CKBC-FM (Bounce 104.9) is a Canadian radio station broadcasting in Bathurst, New Brunswick at 104.9 MHz with an effective radiated power of 33,500 watts. The station has been broadcasting since April 18, 1955.

The station is currently owned by Bell Media.

History
In 1954, Bathurst Broadcasting Co. Ltd. received approval to operate an English and French-language AM station with a power of 250 watts. CKBC was originally broadcast on 1400 kHz, and by 1966, had moved to 1360 kHz. The station increased power from 250 to 10,000 watts. Over the years, CKBC went through a number of ownerships.
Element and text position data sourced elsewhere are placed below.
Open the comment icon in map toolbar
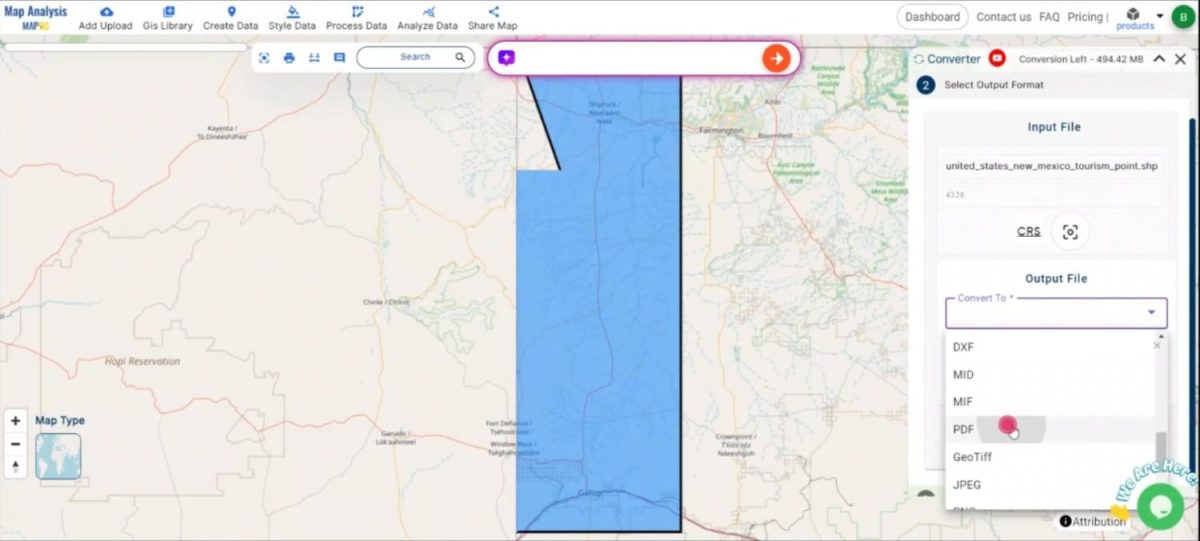Image resolution: width=1200 pixels, height=541 pixels. click(339, 58)
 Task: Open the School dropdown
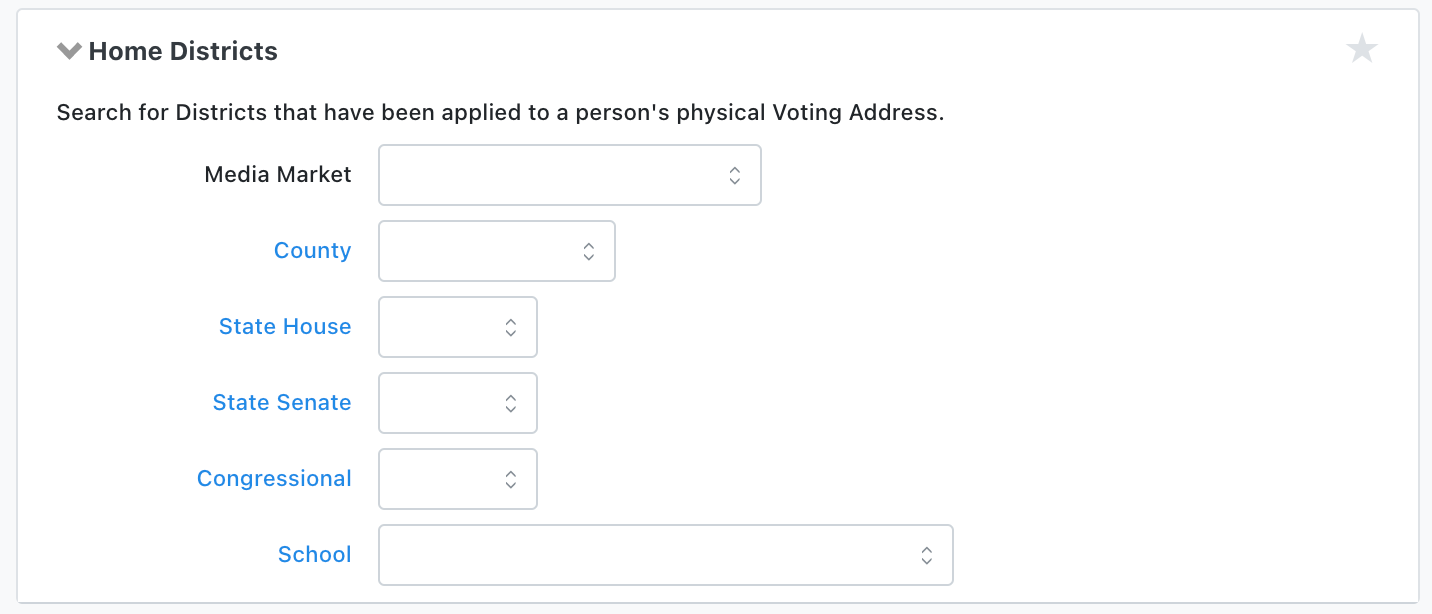665,555
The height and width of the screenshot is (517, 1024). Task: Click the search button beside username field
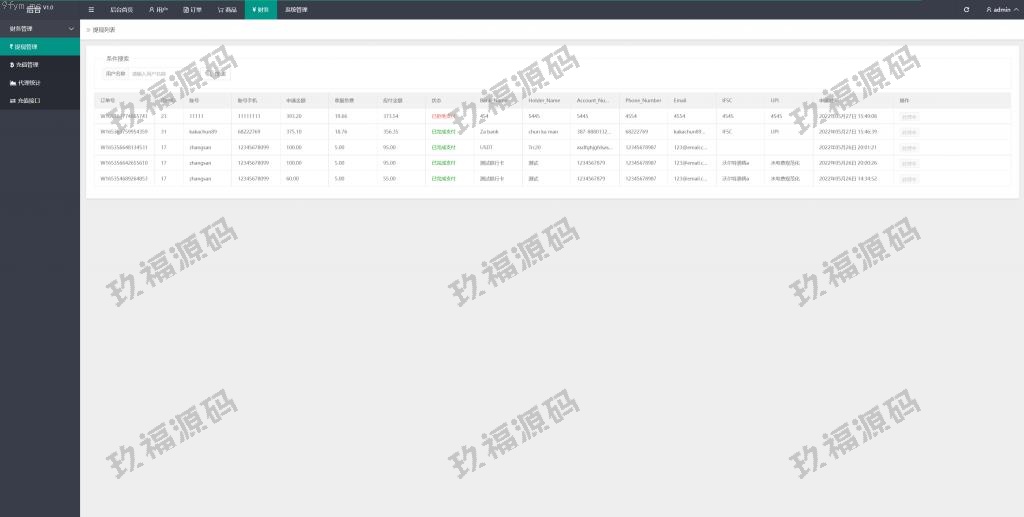point(217,73)
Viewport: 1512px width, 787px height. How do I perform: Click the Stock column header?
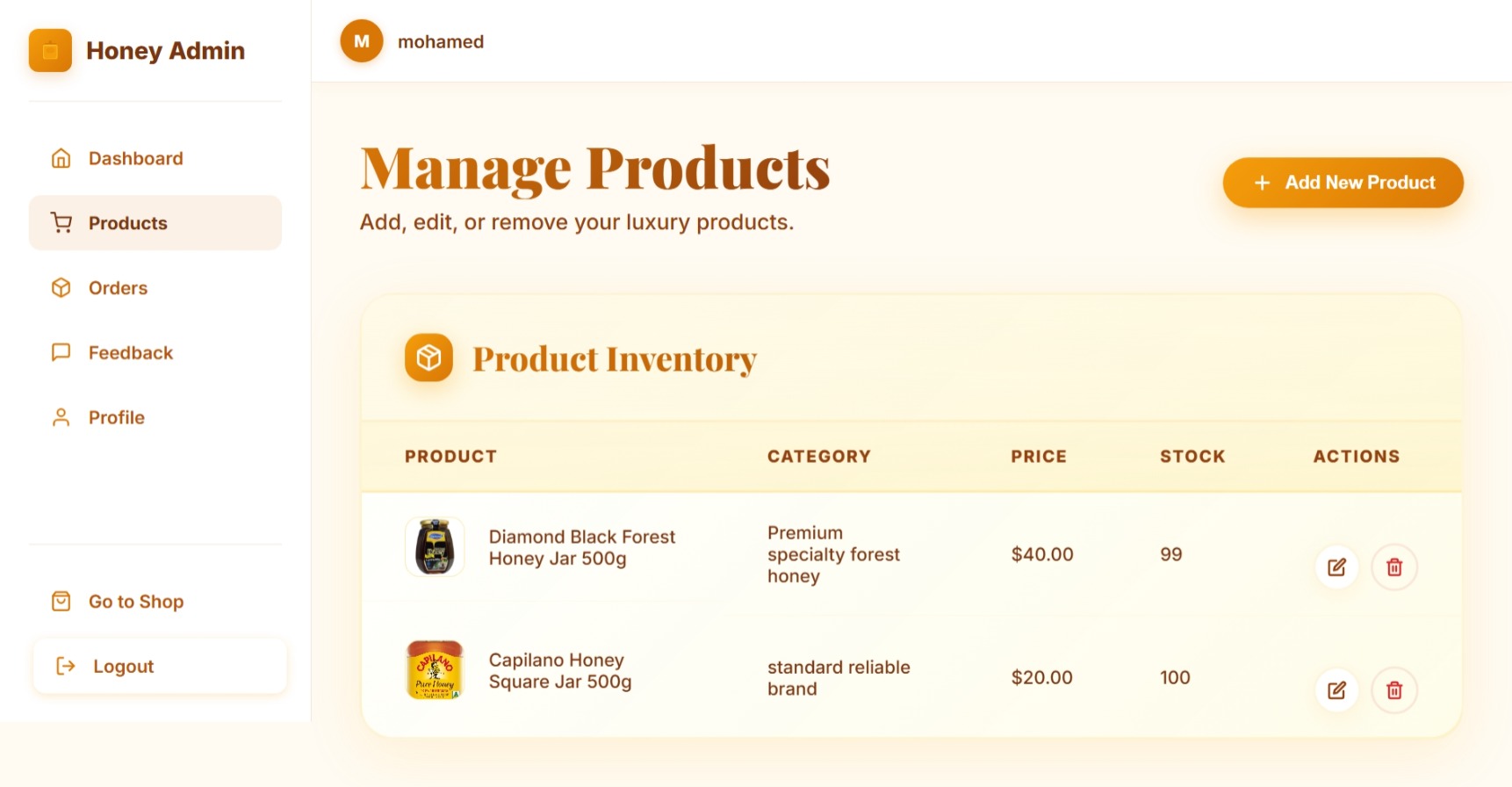1192,457
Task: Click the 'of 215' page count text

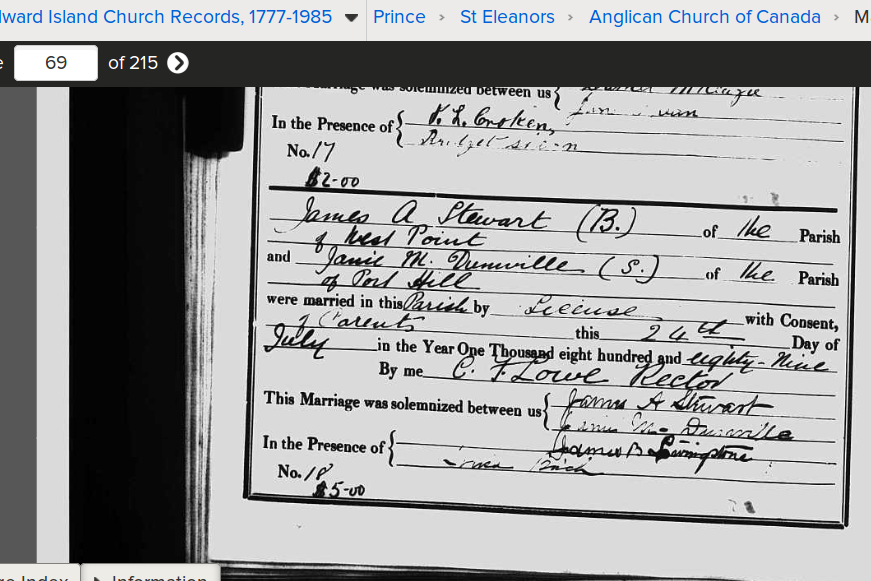Action: [133, 63]
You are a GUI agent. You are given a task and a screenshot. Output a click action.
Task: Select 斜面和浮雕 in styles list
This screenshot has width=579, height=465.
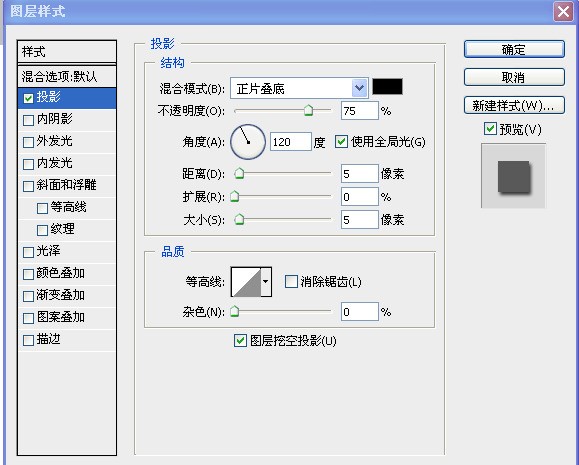coord(67,185)
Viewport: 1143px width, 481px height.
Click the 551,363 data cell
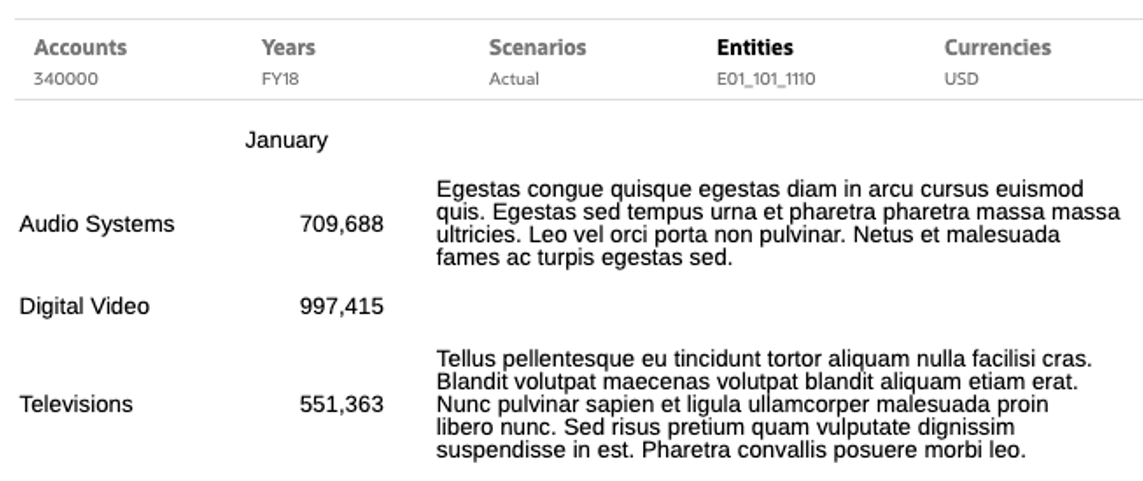click(x=341, y=405)
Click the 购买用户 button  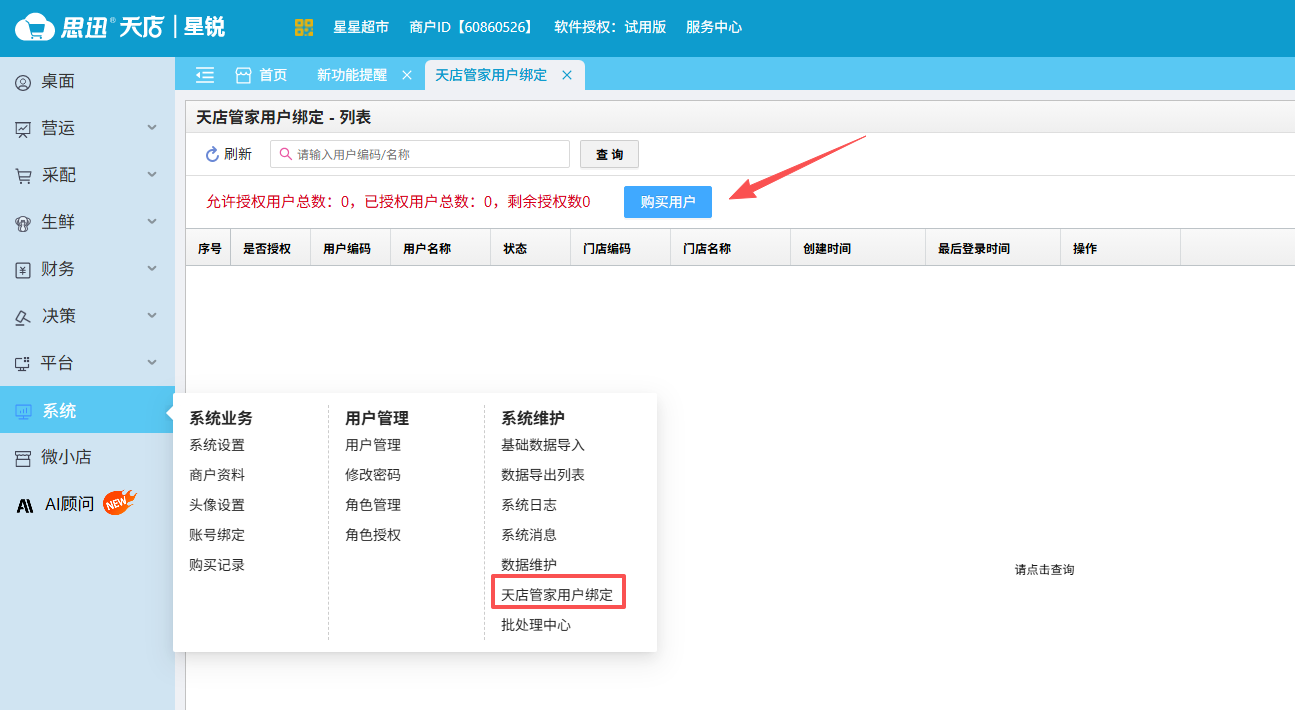(668, 202)
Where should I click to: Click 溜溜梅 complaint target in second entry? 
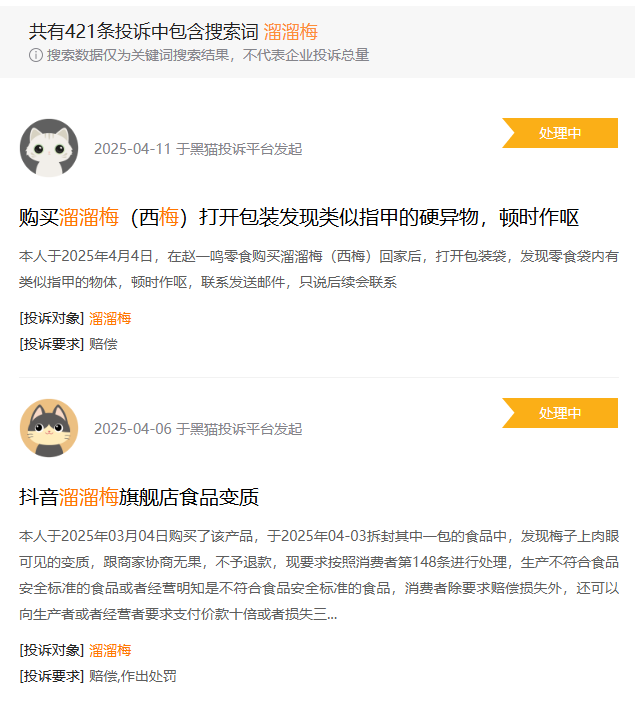click(110, 650)
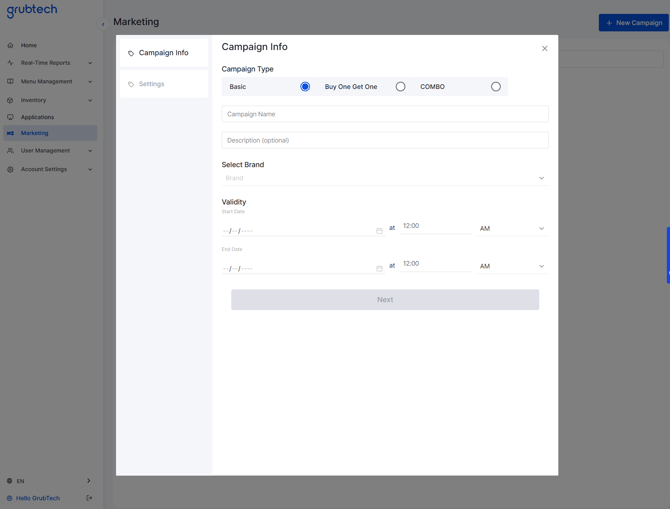Select Buy One Get One radio button
This screenshot has width=670, height=509.
click(x=400, y=87)
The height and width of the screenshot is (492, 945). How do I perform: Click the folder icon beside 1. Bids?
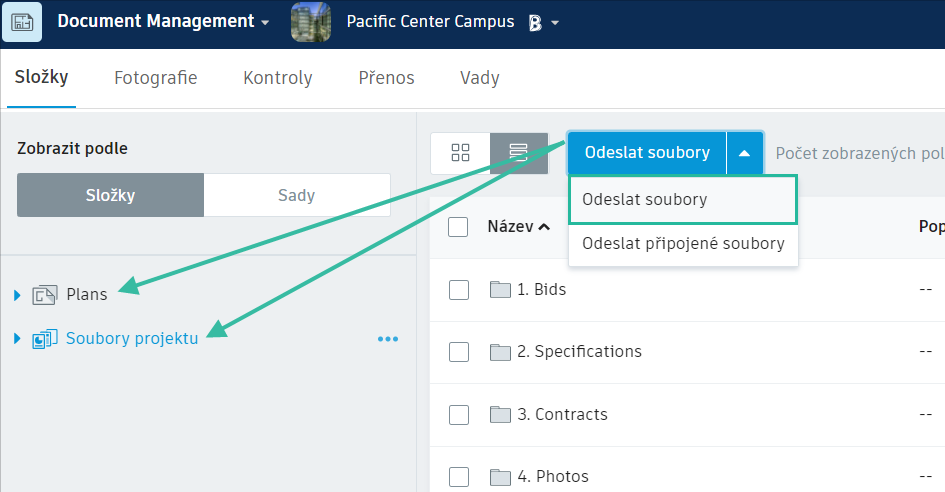click(500, 290)
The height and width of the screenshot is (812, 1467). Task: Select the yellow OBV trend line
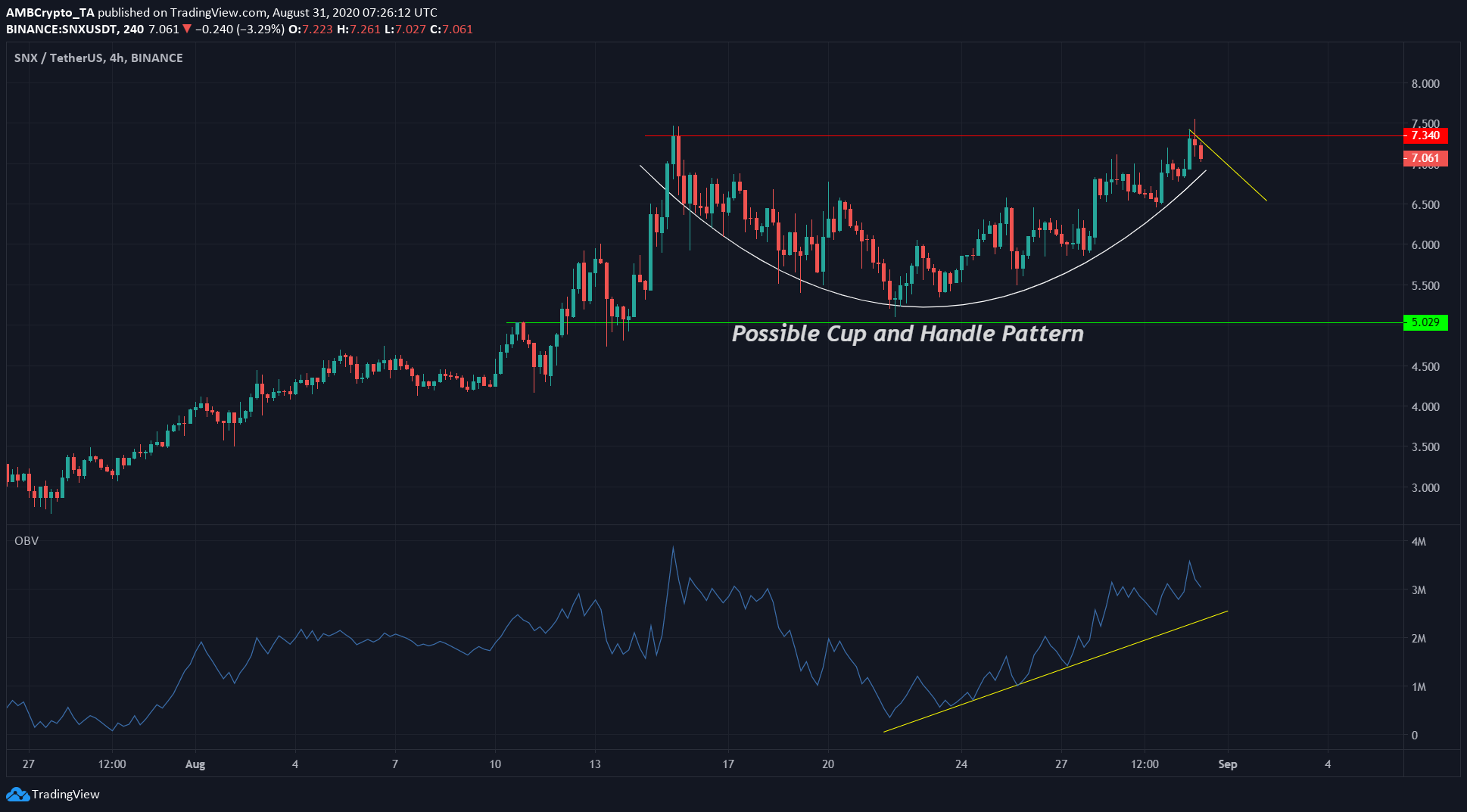1060,668
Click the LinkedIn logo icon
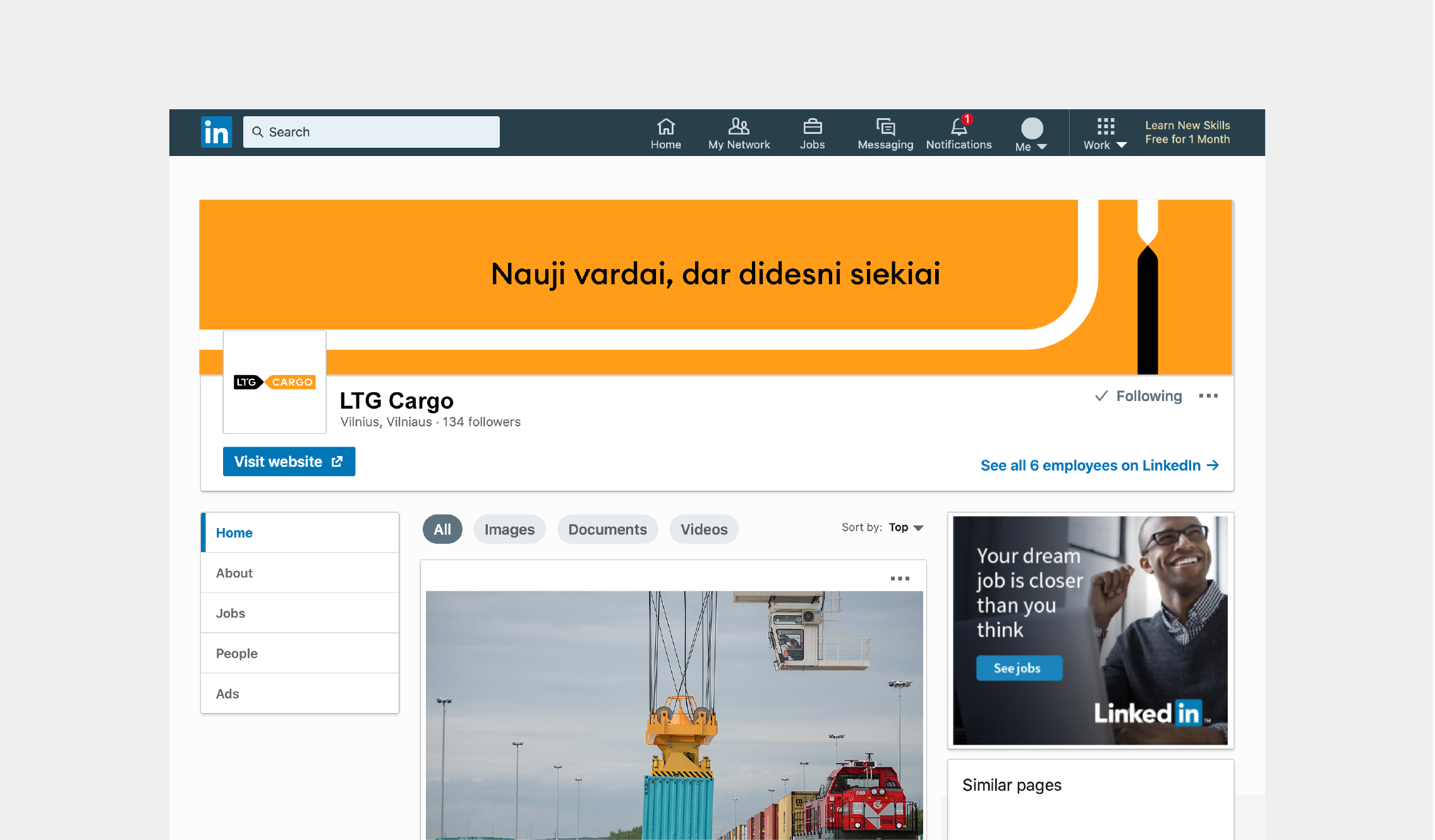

In 2002, CKBC and Telemedia Radio Atlantic's other radio stations were purchased by Astral Media. 
On November 14, 2003, CKBC was given approval to switch to the FM band.

On June 27, 2013, the CRTC approved an application by Astral Media Inc. to sell its pay and specialty television channels, conventional television stations and radio stations to BCE Inc., including CKBC-FM.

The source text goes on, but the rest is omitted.